Fruity sun-kissed oranges and lemons add a tang to Alex MacKay's sunhine dish
By Alex Mackay
Herring fillets on baked aubergine, with citrus and sunblush tomato salad
  • Rating:
  • Serves: 4
  • Cook Time: 25 minutes
  • Prep Time: 30 minutes
  • Effort: medium



  • 2 lemons
  • 3 blood oranges
  • 100 ml extra virgin olive oil
  • 1 pinches black pepper
  • 1 small aubergine
  • 12 small soused herring, or 8 large
  • 4 large shallots, peeled and finely sliced
  • 12 sun-blushed tomatoes
  • 1 bunches chervil, picked from the stalks in small bunches


aacasts1. Preheat the oven to 190C/gas5. Grate the lemon and orange zest into a bowl then place a sieve on top.
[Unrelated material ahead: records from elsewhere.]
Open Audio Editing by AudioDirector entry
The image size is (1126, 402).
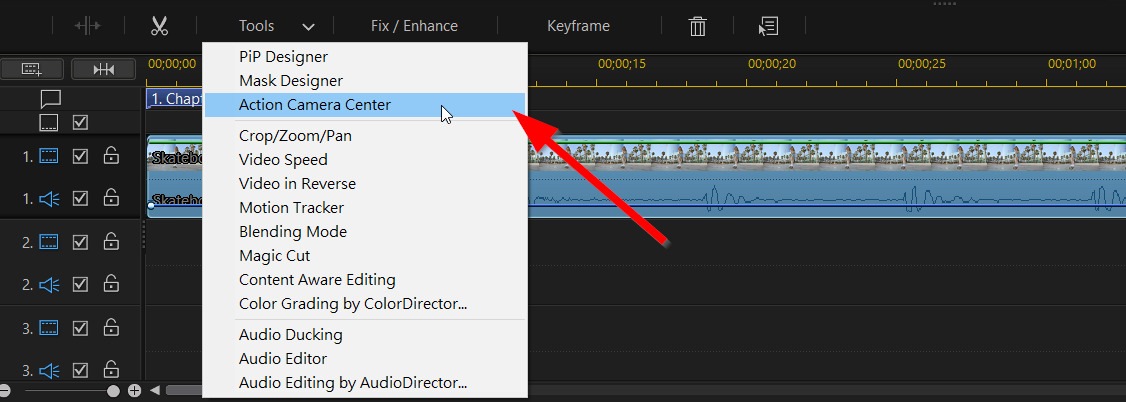(353, 382)
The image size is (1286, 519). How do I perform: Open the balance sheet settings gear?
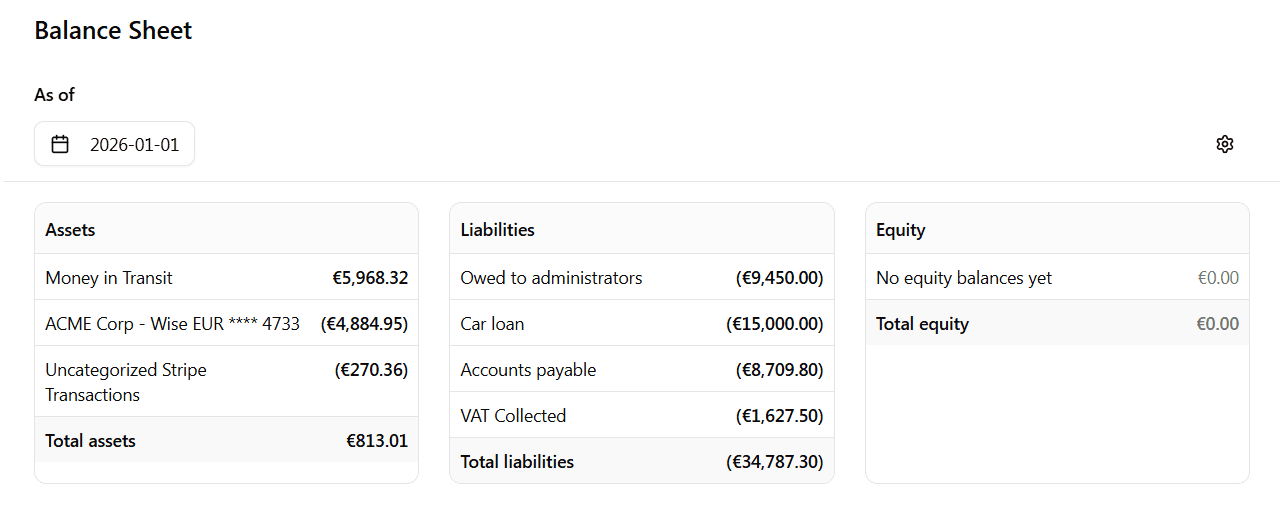click(1225, 144)
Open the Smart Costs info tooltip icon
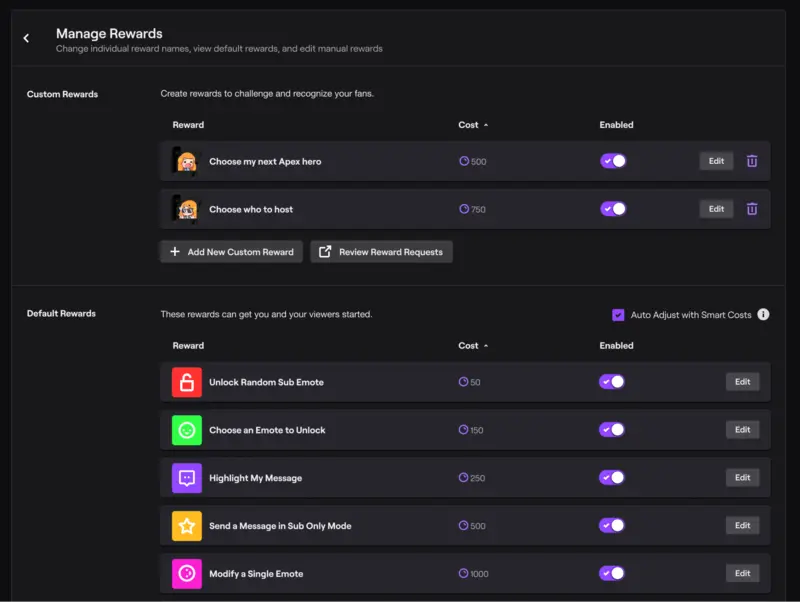The image size is (800, 602). point(763,314)
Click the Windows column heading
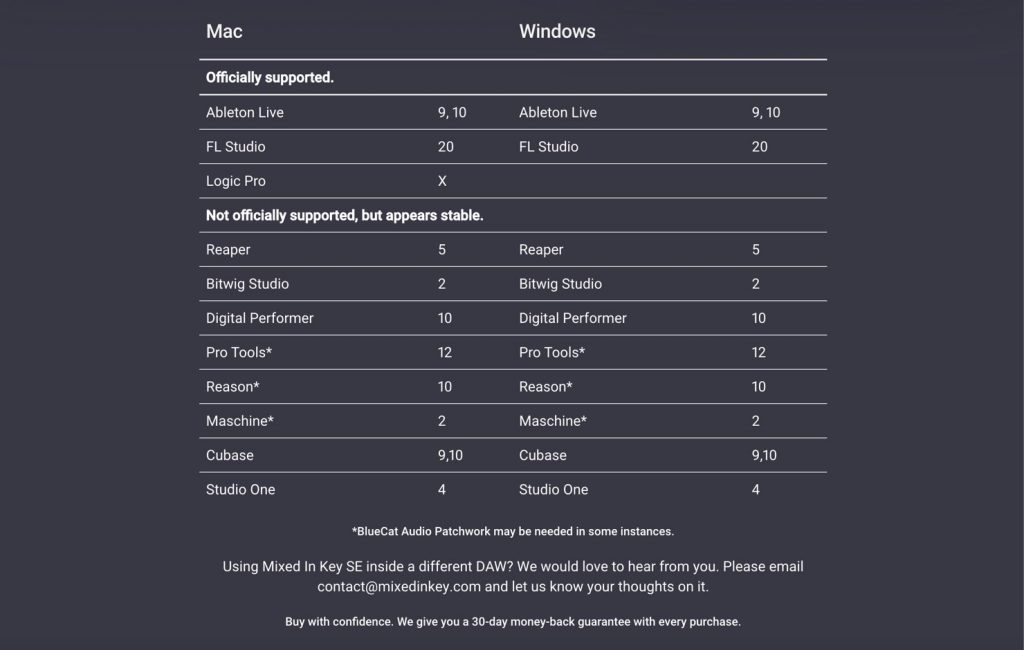 coord(557,32)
Using a sharp knife, cut the skin and pith away from the fruit and separate the segments. 2. Pour any extra juice from the segments into the sieve and squeeze the pith to extract the remaining juice. Add the olive oil to the juice and zest, and season well. 3. Slice the top and bottom off the aubergine and cut into quarters. Brush these wedges with the juice and oil mixture, and top each piece with two segments each of lemon and orange. 4. Bake for ten minutes to soften the aubergine before placing the herring fillets on top of the part-cooked aubergine. Bake for a further 5-6 minutes. 5. Finally, stir the shallots, sunblush tomatoes and chervil into the juice and oil mixture, and add the remaining citrus segments. 6. To serve, slide the warm herring-topped aubergines onto four plates and spoon over the sunblush citrus salad.